◆ **Text**:
■ ■ ■ ■ ■
Letter bread

This is an activity that we used to do all the time in Nursery when I was teaching full time, and I knew Annabelle would love it with her new found interest in letters.

This is what we did – made some bread, shaped it like letters, ate it up! 😀

I used this recipe on Ocado for wholemeal rolls. I was just as excited as Annabelle about this as we haven’t made bread for ages. I have a bread maker but I’ve fallen out of love with it due to the big hole in the bottom of every loaf! We make pizza dough quite regularly so Annabelle knows about the process but I was looking forward to getting some proper bread baking (and another chance to use the terrifying looking dough hook on my mixer!).

Here is our kit, and as with all the best activities, these were all things that were already in our cupboards! –

First we had to weigh, measure, mix, and leave the dough to rise.

After patiently leaving it to rise, we got to our favourite bit – ‘knocking back’ the dough. There is something so very satisfying about giving the pillowy soft dough a good wallop! Annabelle likes to see how loudly she can slap it, and of course, get her fingers lovely and sticky! So much fun, and fantastic for developing finger muscles and fine motor control.

After giving our poor dough another rest, we started shaping it into letters. We rolled simple sausage shapes and I helped Annabelle shape them into letters. Today we just made uppercase letters because we had been looking at the initial letters in different names. This is how we used the activity at school – usually with the youngest children, to get them used to recognising their own initial letter and eventually recognising their own name.
■ ■ ■ ■ ■
◆ **Tasks to complete**:
1. In the letter bread post, which website did the wholemeal roll recipe come from?
2. Rewrite the part of the letter bread post that begins at the words "After patiently leaving" and stops after "fine motor control.", swapping "wallop" for "smack".
3. Which actions does the letter bread post list as the first steps in making the dough?
The entries after this point are separate material, apart from the letter bread post.
■ ■ ■ ■ ■
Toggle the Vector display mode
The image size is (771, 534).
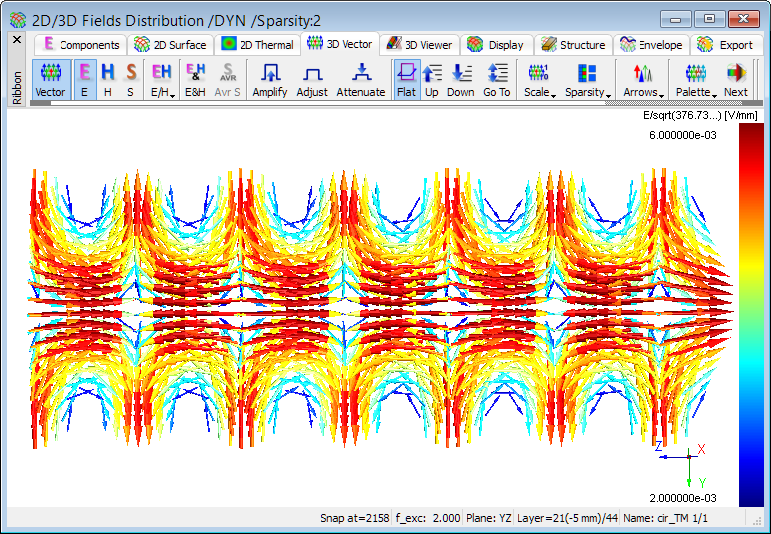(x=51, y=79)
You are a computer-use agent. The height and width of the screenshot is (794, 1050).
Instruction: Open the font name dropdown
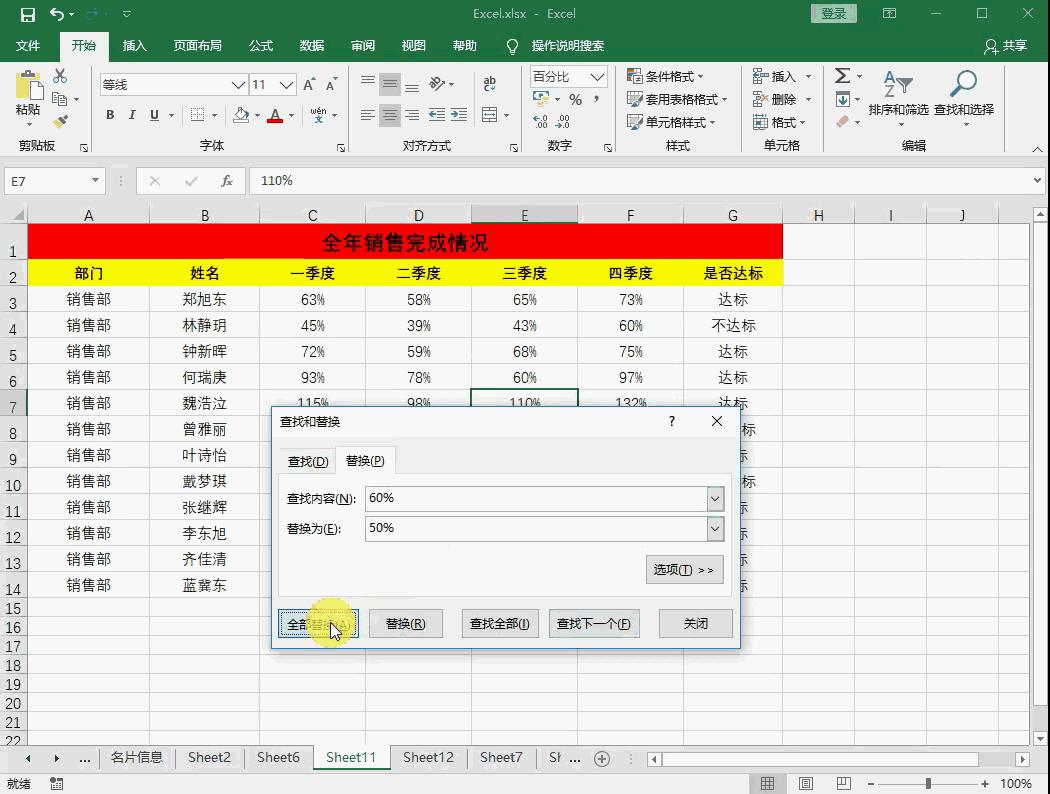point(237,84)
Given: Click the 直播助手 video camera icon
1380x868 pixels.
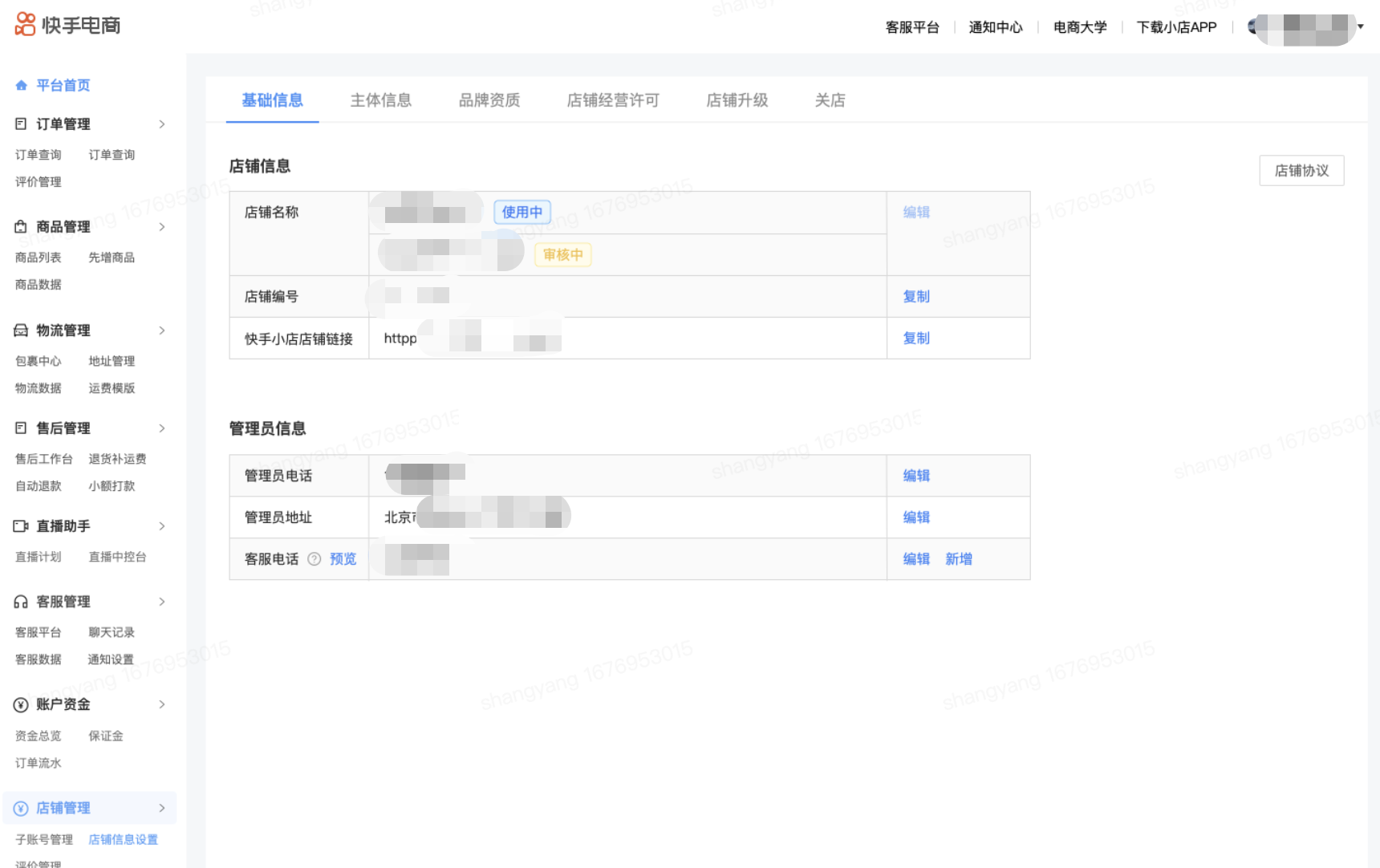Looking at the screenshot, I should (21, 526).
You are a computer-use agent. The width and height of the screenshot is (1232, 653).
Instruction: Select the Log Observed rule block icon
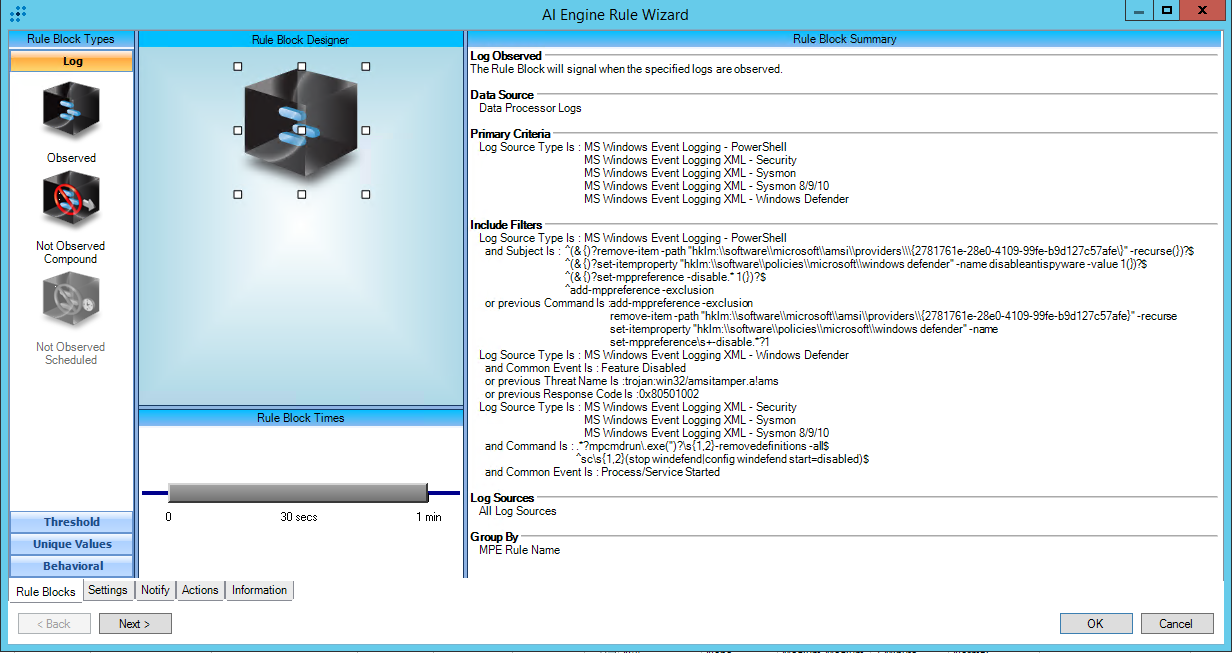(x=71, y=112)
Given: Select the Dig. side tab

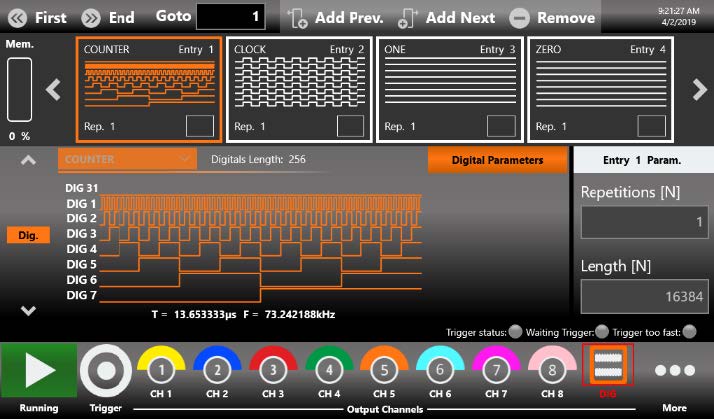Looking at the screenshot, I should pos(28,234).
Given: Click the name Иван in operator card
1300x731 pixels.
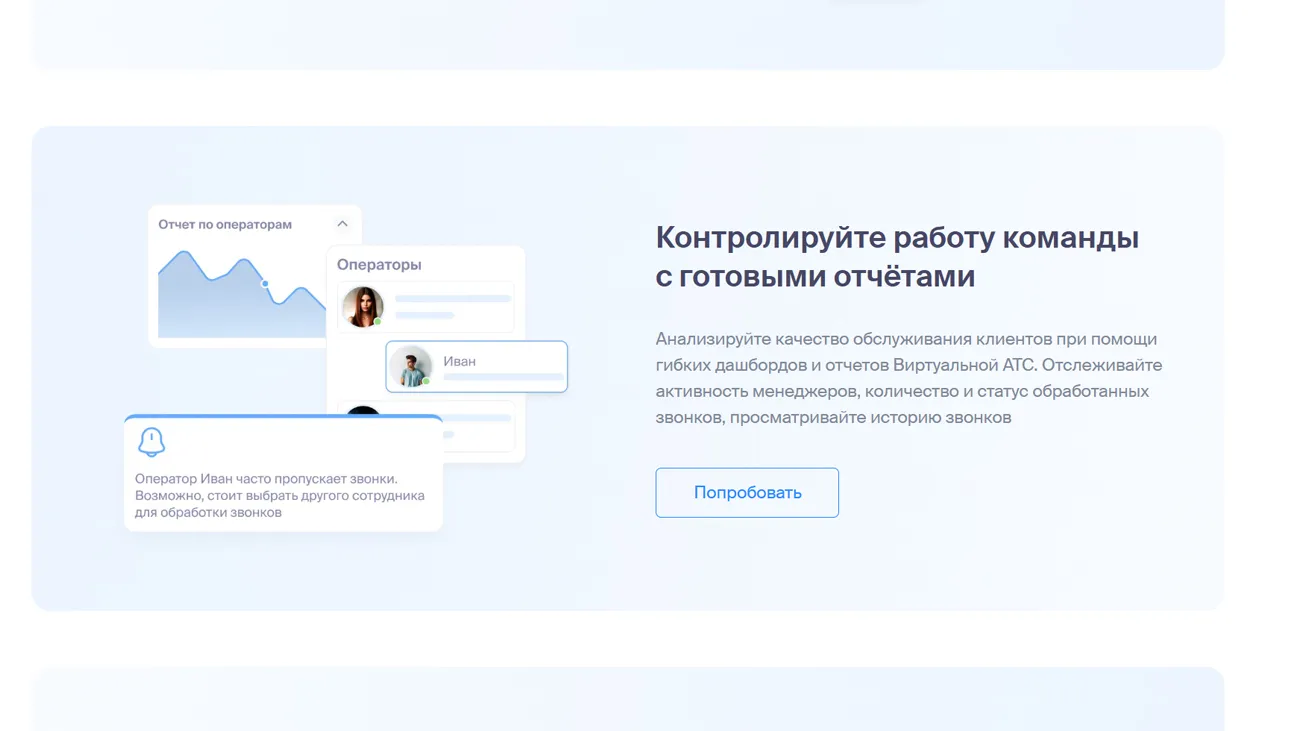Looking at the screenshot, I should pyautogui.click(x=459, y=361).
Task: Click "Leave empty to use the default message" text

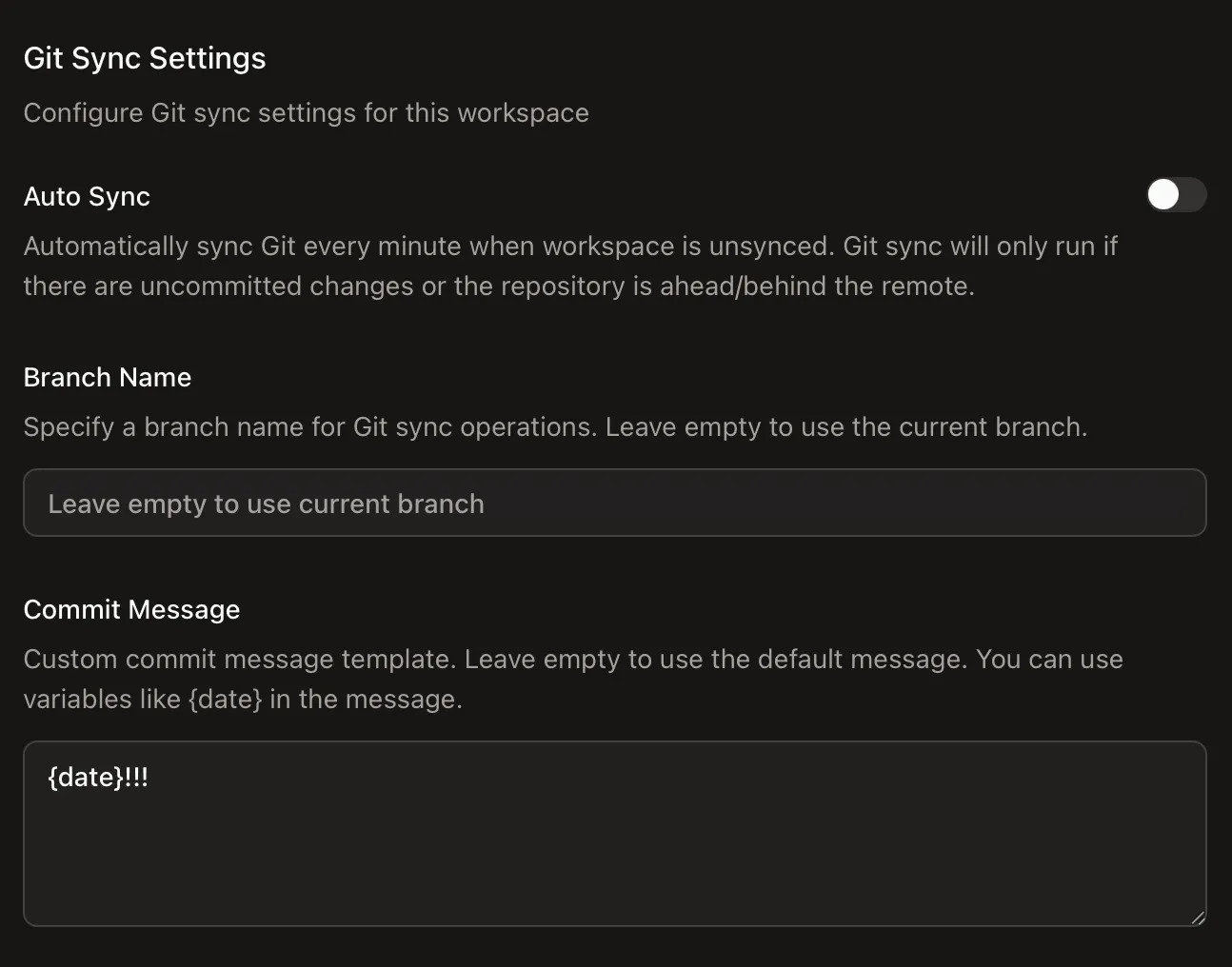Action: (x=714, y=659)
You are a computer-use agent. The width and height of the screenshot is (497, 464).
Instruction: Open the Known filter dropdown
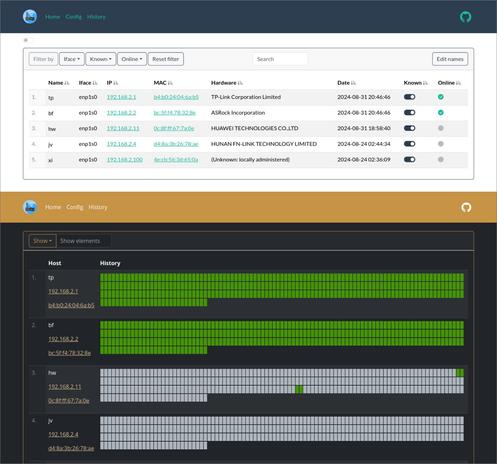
■ ■ ■ ■ ■
◆ **Answers in order**:
1. Ocado

2.
After patiently leaving it to rise, we got to our favourite bit – ‘knocking back’ the dough. There is something so very satisfying about giving the pillowy soft dough a good smack! Annabelle likes to see how loudly she can slap it, and of course, get her fingers lovely and sticky! So much fun, and fantastic for developing finger muscles and fine motor control.

3. Weigh, measure, mix, and leave the dough to rise.